Das Betriebsergebnis [EBIT] belief sich auf 1,86 Mio. Euro nach 4,85 Mio. Euro im Vorjahr, teilte das Unternehmen am Freitag mit. Beim Umsatz verzeichnete Gericom mit 113,1 Mio. Euro [Vergleichszeitraum 2003: 125 Mio. Euro] einen Rückgang.
Gleichzeitig sei es gelungen, die Vorräte von 94,7 Mio. Euro zum Ende des Geschäftsjahres 2003 auf 57,5 Mio. Euro zu reduzieren und dem Unternehmen wieder ausreichend Liquidität zur Verfügung zu stellen.
Im Gesamtjahr 2003 war Gericom tief ins Minus gerutscht. Das Nettoergebnis drehte von plus 18,6 Millionen Euro im Jahr 2002 auf minus 17,2 Millionen Euro.

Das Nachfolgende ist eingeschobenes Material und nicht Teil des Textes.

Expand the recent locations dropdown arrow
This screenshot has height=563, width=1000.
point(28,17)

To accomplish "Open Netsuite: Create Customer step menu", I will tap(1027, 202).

Gericom 2003 mit VerlustenGewinn auf Gesamtjahressicht
Auch das Eigenkapital konnte in der Folge auf 59,27 Mio. Euro [Jahresende: 56,96 Mio. Euro ] erhöht werden. Die Eigenkapitalquote stieg damit auf 39 Prozent.

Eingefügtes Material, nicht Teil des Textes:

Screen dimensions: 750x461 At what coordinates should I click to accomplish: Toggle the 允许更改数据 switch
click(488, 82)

Der Auftragsstand per 31. März hat sich laut Gericom "solide entwickelt" und stellt mit 37,8 Mio. Euro [59,6 Mio. Euro] "eine gute Ausgangssituation für den nachhaltigen operativen Erfolg des Unternehmens im Jahr 2004 dar".
Nach dem positiven Start geht das Unternehmen von einem erfolgreichen Geschäftsjahr 2004 aus. Der Vorstand der Gesellschaft rechnet daher mit einem Gewinn auf Gesamtjahressicht.